*PASSAGE*:
—————

Chu spends more time discussing manhood than she does womanhood. For instance, she has several sections on the Red Pill ideology that's taken root amongst lonely young men and led several to commit acts of violence against women. The Red Pill, as Chu discusses in her book, is the idea that women are the ones with real power, and men are oppressed. Reading through Red Pill forums, one can see a clear sense of despair and longing. Men hate the power that beautiful women have over them. And men feel valueless and unloved. I have had the same thought as Chu has had, these men don’t want to screw these women, they want to become them. They want to have some of the power, some of the value, that they attribute to attractive women.
Chu's book shouldn't be read in the manner of a usual polemic, which relies on the reader to go "Aha, this book is saying something I've always known to be true." Nor should it be read as an extended work of trolling or as a playful thought exercise. It should be read like we read the memoirs of dissidents who've managed to escape oppressive governments.

—————

Continue the passage about Chu's book, picking up right after its last sentence.

*DATA SEGMENT*:
—————

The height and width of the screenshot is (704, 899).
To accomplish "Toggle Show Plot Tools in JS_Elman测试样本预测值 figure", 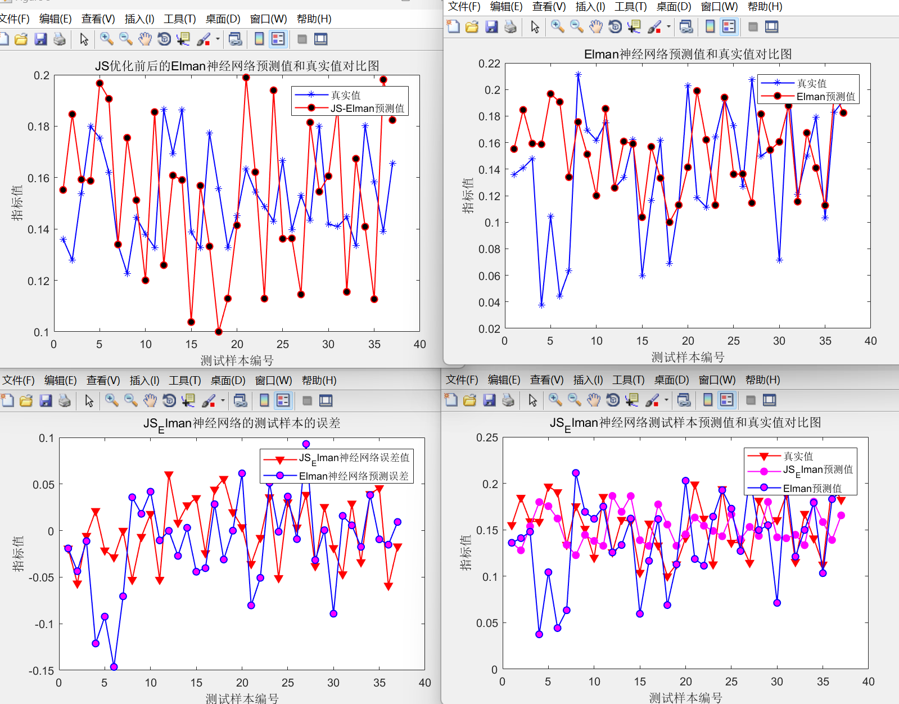I will click(x=769, y=400).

—————

*RESULT*:
Most men, even the freest, are censored by their need to remain men, to remain committed, essentially, to not becoming women.
Chu has done something almost no assigned-male people have been able to do: she has escaped from the prison of being a man, and she has done it without suffering psychological or economic damage that renders her unable to write and get published.
To me, the core of the book isn’t the idea that women might want to be desired (although is that idea really so surprising?) but that men might want the same thing. And yet that's exactly the piece that's been sidelined and ignored. And I think we know why: if men were to come out and admit the ways that this book resonates with them, then they would face the question, "What am I going to do about it?" and that's a question that, at least right now, has only a few answers.
The simplest one for me was to turn my back on manhood and all its privilege and attendant horror. Seen in this light, trans women aren’t aberrations, we’re just early adopters.
Naomi Kanakia is the author of two contemporary young adult novels, out from Little, Brown and HarperTeen. Her stories, poems and essays have appeared in Asimov’s, F&SF, Gulf Coast, The Indian- Review, West Branch, and others. She lives in San Francisco with her wife and one-year-old daughter. For more information visit her site: thewaronloneliness.com.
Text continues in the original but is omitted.